Given exercise
Present the data below as a JSON list of strings, one string per line, skipping blank lines.

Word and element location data
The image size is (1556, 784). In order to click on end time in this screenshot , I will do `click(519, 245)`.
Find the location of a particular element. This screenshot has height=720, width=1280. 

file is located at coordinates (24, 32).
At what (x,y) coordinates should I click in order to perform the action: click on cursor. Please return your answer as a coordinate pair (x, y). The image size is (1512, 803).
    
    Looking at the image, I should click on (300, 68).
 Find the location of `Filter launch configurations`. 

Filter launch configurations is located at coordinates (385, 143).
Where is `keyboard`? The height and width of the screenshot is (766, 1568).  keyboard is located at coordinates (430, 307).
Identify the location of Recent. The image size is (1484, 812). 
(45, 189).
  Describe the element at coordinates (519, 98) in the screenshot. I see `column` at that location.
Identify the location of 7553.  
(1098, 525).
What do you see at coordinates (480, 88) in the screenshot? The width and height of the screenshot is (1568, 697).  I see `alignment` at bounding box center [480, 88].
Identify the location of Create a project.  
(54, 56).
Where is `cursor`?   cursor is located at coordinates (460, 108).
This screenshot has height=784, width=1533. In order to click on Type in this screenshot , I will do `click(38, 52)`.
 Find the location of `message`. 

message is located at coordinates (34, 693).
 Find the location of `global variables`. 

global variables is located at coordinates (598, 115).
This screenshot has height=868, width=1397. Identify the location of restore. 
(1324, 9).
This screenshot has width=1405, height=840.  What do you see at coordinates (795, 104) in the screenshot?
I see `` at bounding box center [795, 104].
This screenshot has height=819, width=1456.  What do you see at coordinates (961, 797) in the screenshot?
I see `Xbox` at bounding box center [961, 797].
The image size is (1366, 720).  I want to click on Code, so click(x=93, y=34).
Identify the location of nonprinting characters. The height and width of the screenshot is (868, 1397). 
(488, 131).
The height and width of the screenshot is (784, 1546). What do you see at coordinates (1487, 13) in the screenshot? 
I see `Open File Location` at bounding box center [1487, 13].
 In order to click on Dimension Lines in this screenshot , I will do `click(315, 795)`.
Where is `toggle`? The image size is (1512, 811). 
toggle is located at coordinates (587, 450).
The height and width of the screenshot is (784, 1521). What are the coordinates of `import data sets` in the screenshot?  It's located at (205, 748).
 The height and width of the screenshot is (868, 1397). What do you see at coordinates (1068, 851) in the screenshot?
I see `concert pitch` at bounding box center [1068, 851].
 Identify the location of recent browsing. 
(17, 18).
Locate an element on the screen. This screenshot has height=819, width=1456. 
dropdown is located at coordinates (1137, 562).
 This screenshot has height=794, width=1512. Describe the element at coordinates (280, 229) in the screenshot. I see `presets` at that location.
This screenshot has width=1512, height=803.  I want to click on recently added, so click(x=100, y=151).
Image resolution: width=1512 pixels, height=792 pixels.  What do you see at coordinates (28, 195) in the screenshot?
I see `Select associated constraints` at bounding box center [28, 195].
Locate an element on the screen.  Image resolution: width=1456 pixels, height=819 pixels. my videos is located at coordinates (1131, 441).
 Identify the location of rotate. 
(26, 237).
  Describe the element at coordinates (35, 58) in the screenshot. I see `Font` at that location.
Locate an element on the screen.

Answer for the task
[
  "The image size is (1556, 784). In order to click on end time in this screenshot , I will do `click(519, 245)`.",
  "Find the location of a particular element. This screenshot has height=720, width=1280. ",
  "file is located at coordinates (24, 32).",
  "At what (x,y) coordinates should I click in order to perform the action: click on cursor. Please return your answer as a coordinate pair (x, y). The image size is (1512, 803).",
  "    Looking at the image, I should click on (300, 68).",
  " Find the location of `Filter launch configurations`. ",
  "Filter launch configurations is located at coordinates (385, 143).",
  "Where is `keyboard`? The height and width of the screenshot is (766, 1568).  keyboard is located at coordinates (430, 307).",
  "Identify the location of Recent. The image size is (1484, 812). ",
  "(45, 189).",
  "  Describe the element at coordinates (519, 98) in the screenshot. I see `column` at that location.",
  "Identify the location of 7553.  ",
  "(1098, 525).",
  "What do you see at coordinates (480, 88) in the screenshot? The width and height of the screenshot is (1568, 697).  I see `alignment` at bounding box center [480, 88].",
  "Identify the location of Create a project.  ",
  "(54, 56).",
  "Where is `cursor`?   cursor is located at coordinates (460, 108).",
  "This screenshot has height=784, width=1533. In order to click on Type in this screenshot , I will do `click(38, 52)`.",
  " Find the location of `message`. ",
  "message is located at coordinates (34, 693).",
  " Find the location of `global variables`. ",
  "global variables is located at coordinates (598, 115).",
  "This screenshot has height=868, width=1397. Identify the location of restore. ",
  "(1324, 9).",
  "This screenshot has width=1405, height=840.  What do you see at coordinates (795, 104) in the screenshot?",
  "I see `` at bounding box center [795, 104].",
  "This screenshot has height=819, width=1456.  What do you see at coordinates (961, 797) in the screenshot?",
  "I see `Xbox` at bounding box center [961, 797].",
  "The image size is (1366, 720).  I want to click on Code, so click(x=93, y=34).",
  "Identify the location of nonprinting characters. The height and width of the screenshot is (868, 1397). ",
  "(488, 131).",
  "The height and width of the screenshot is (784, 1546). What do you see at coordinates (1487, 13) in the screenshot? ",
  "I see `Open File Location` at bounding box center [1487, 13].",
  " In order to click on Dimension Lines in this screenshot , I will do `click(315, 795)`.",
  "Where is `toggle`? The image size is (1512, 811). ",
  "toggle is located at coordinates (587, 450).",
  "The height and width of the screenshot is (784, 1521). What are the coordinates of `import data sets` in the screenshot?  It's located at (205, 748).",
  " The height and width of the screenshot is (868, 1397). What do you see at coordinates (1068, 851) in the screenshot?",
  "I see `concert pitch` at bounding box center [1068, 851].",
  " Identify the location of recent browsing. ",
  "(17, 18).",
  "Locate an element on the screen. This screenshot has height=819, width=1456. ",
  "dropdown is located at coordinates (1137, 562).",
  " This screenshot has height=794, width=1512. Describe the element at coordinates (280, 229) in the screenshot. I see `presets` at that location.",
  "This screenshot has width=1512, height=803.  I want to click on recently added, so click(x=100, y=151).",
  "Image resolution: width=1512 pixels, height=792 pixels.  What do you see at coordinates (28, 195) in the screenshot?",
  "I see `Select associated constraints` at bounding box center [28, 195].",
  "Locate an element on the screen.  Image resolution: width=1456 pixels, height=819 pixels. my videos is located at coordinates (1131, 441).",
  " Identify the location of rotate. ",
  "(26, 237).",
  "  Describe the element at coordinates (35, 58) in the screenshot. I see `Font` at that location.",
  "Locate an element on the screen."
]